Stephen Knightly looks down at his notes. He thinks he can certainly make a package out of the story. And why not? A bit of midsummer fun. A mini-scoop. Might brighten up someone’s day.

Fanny looks down at her notes, at the hand-delivered letter, on the very thick, headed paper…It’s from Clive and Geraldine, or rather, from the Adams Family Practice.
Good name
, she thinks. She reads it and rereads it.
Posh paper
, she thinks.
They’re taking me to court
, she thinks.
Perhaps
. But the words keep swimming off the page.

Stephen Knightly didn’t tell Fanny where Kitty Mozely got her information from and Fanny didn’t ask because she immediately assumed it was Solomon. And as she sits there, pretending to make sense of the Adamses’ impossibly-worded letter, she finds it’s that – Solomon’s betrayal – which she minds about most.

She glances at her watch. Outside she sees Robert, back
on playground duty. He’s out there in the blazing sunshine, all hunched up in his lightweight polo-neck, blowing into his tissue again. He must feel her eyes burning into his back because he turns, with the tissue still to his nose, and gives her a little wave. She looks away. Picks up the telephone and dials.

‘Solomon. It’s me. Fanny.’

‘Fanny!’ He sounds pleased. She pictures his lean, hawk-like face creaking into a smile – his first all day, though she wouldn’t have known it. She hears him stretching back in his chair, settling down to gossip. ‘I was wondering when you’d resurface! I’ve been worried about you. How’s it going? Are you OK?’

She wavers. The temptation to sink into the warmth of his apparent concern briefly prevents her from answering. She clears her throat, reminds herself why she’s telephoned.

‘Fanny?’ He misinterprets her silence. ‘Nothing’s happened? Are the children—’

‘No, no. The children are fine.
The children are fine
.’ She bites her lip. Realises, to her horror, that if she says another word she’s going to cry.

He waits.

‘Well…that’s good.’ He waits patiently. ‘Changed your mind about that painting yet? It’s still here, you know. You can come and get it any time. It’s just sitting there, and will be until the moment you see sense and agree to take the bloody thing away.’

‘I’ve just had a call from Atlas Radio. If that means anything to you.’

He thinks about it. ‘Can’t say it does, Fanny. Is it meant to? What did they want?’

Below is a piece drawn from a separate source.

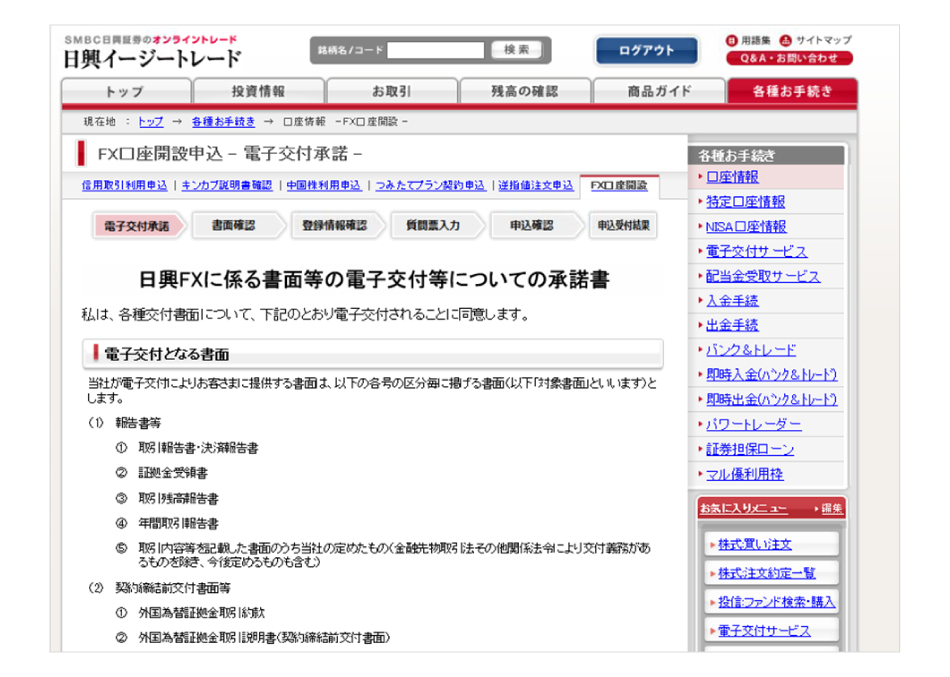
Task: Select the 残高の確認 tab
Action: tap(524, 91)
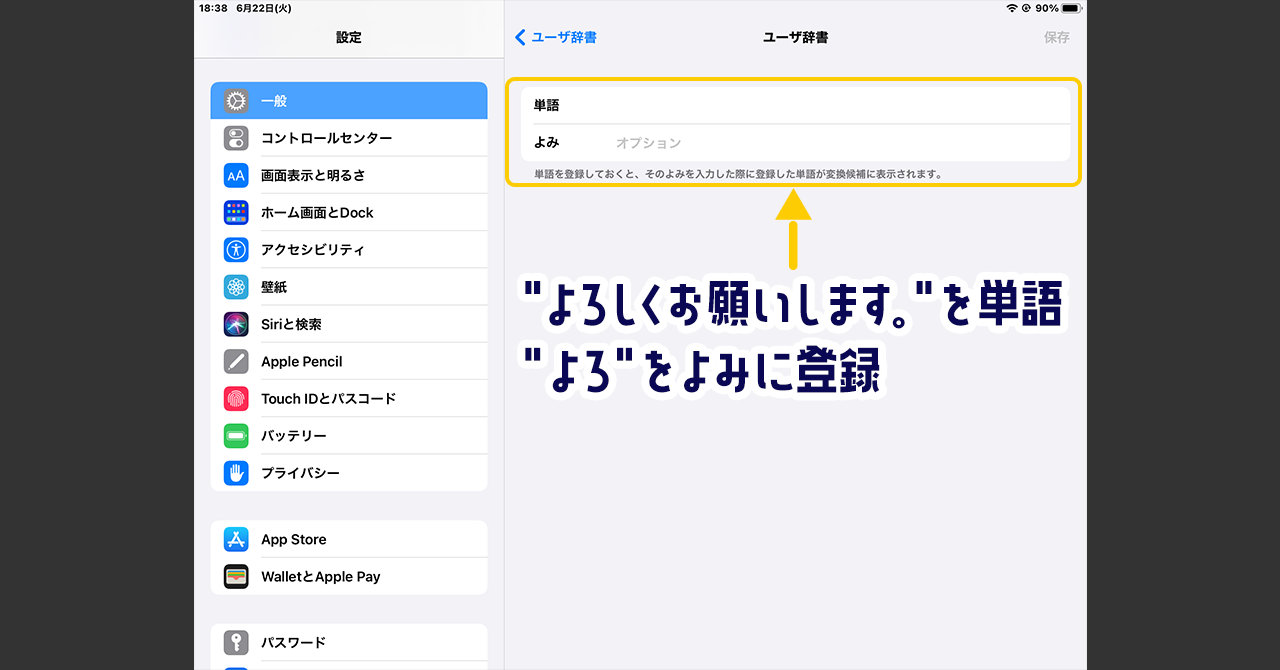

‘They’d been interviewing Kitty Mozely. And they were asking me about Nick.’

‘Oh. I’m sorry.’

‘About him and Aids. About me and Aids, actually. They wanted to know how it was that their primary school headmistress could be “secretly” married to a junkie convict who died of—’ She can’t say it again. Somehow. She knows if she says it again she’ll start crying. ‘But what
I
want to know is how the fucking hell Kitty fucking Mozely was in a position to tell them anything about it in the first place…Solomon?…’

‘I’m sorry, Fanny. I’m sorry this has happened. But I don’t quite see—’


You
drink with her, don’t you?
You
said you thought she was funny! Who the hell else would have told her?’

A pause, while Solomon swallows his anger. He deliberates between giving her the obvious reply or simply hanging up.

‘Solomon? Tell me.
How did she find out?

‘I think,’ he says gently, ‘you should be asking the question a little closer to home…Call me again, if you want to, when you’ve worked it out.’ And the line goes dead.